Remembering Rosary Celaya Castro-Olega ’78
“Lost on the Frontline,” a collaboration between Kaiser Health News and The Guardian, has identified 1,293 health care workers who likely died of COVID-19 after helping patients during the pandemic. USF News is publishing Rosary Celaya Castro-Olega's story in partnership with KHN and The Guardian.
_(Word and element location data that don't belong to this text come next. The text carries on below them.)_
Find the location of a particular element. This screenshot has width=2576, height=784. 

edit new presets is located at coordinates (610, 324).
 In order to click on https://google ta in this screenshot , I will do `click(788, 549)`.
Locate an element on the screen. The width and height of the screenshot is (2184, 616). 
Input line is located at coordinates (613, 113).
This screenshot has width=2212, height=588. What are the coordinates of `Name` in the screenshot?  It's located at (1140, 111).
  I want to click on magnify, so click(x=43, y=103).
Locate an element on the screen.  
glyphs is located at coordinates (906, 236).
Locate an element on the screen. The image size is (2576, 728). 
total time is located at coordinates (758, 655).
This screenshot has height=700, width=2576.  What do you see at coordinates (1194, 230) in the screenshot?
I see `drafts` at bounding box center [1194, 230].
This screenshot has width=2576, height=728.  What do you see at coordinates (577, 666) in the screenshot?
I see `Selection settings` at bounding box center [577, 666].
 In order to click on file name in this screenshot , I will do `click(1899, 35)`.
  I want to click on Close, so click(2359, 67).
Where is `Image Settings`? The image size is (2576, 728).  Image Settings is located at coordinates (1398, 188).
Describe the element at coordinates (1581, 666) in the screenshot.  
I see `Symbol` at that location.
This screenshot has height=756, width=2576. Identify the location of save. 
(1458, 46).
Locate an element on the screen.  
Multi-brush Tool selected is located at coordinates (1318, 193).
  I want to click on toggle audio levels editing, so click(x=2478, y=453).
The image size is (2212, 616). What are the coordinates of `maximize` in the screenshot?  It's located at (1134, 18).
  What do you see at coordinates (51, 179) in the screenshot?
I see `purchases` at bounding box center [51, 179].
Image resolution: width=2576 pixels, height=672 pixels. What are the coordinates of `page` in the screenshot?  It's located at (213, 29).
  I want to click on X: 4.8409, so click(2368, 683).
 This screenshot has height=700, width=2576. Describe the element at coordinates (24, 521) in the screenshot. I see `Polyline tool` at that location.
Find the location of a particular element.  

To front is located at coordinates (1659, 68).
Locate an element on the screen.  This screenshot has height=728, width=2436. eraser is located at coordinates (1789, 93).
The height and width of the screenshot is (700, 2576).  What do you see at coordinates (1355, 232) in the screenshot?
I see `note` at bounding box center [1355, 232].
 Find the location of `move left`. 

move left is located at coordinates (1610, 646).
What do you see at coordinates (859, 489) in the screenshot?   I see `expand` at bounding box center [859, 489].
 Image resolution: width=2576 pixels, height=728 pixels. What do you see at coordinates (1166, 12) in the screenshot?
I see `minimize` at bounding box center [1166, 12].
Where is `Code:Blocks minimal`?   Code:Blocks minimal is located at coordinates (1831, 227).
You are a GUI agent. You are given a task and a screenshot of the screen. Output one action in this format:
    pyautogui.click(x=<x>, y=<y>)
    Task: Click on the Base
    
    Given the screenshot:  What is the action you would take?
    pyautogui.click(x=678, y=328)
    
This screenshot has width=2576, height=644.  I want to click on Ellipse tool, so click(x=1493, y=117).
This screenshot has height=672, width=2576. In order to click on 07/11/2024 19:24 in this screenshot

Rosary Celaya Castro-Olega
Age: 63
Occupation: Traveling registered nurse
Place of Work: Various hospitals in Los Angeles County
Date of Death: March 29, 2020
Rosary Celaya Castro-Olega wasn’t what you’d call shy. At her daughter’s basketball games, she was the loudest voice in the bleachers. She dressed head-to-toe in purple: purse, glasses, phone, scrubs. She was Kobe Bryant’s No. 1 fan. And she loved sharing stories with patients.
Her oldest daughter, Tiffany Olega, recalled meeting her mother’s patients.
“They’d say, ‘Your mom has told me all about you!’” she recounted. “She didn’t just do her rounds and disappear.”
Even after retiring in 2017 from Cedars-Sinai Medical Center, she couldn’t stay away. She filled in at hospitals that were shorthanded. In between, she traveled the globe. In 2019, she visited Germany, Japan and China.
She had a cruise planned in March. When it was canceled because of the coronavirus, she took shifts at various hospitals in Los Angeles County, hoping to help out. Olega doesn’t know if her mom cared for COVID patients. But Castro-Olega and her twin daughters — Olega’s younger sisters — developed symptoms in mid-March. All three wound up hospitalized. Castro-Olega never came home.
Los Angeles Mayor Eric Garcetti honored her as the first health care worker to die of COVID-19 in L.A. County.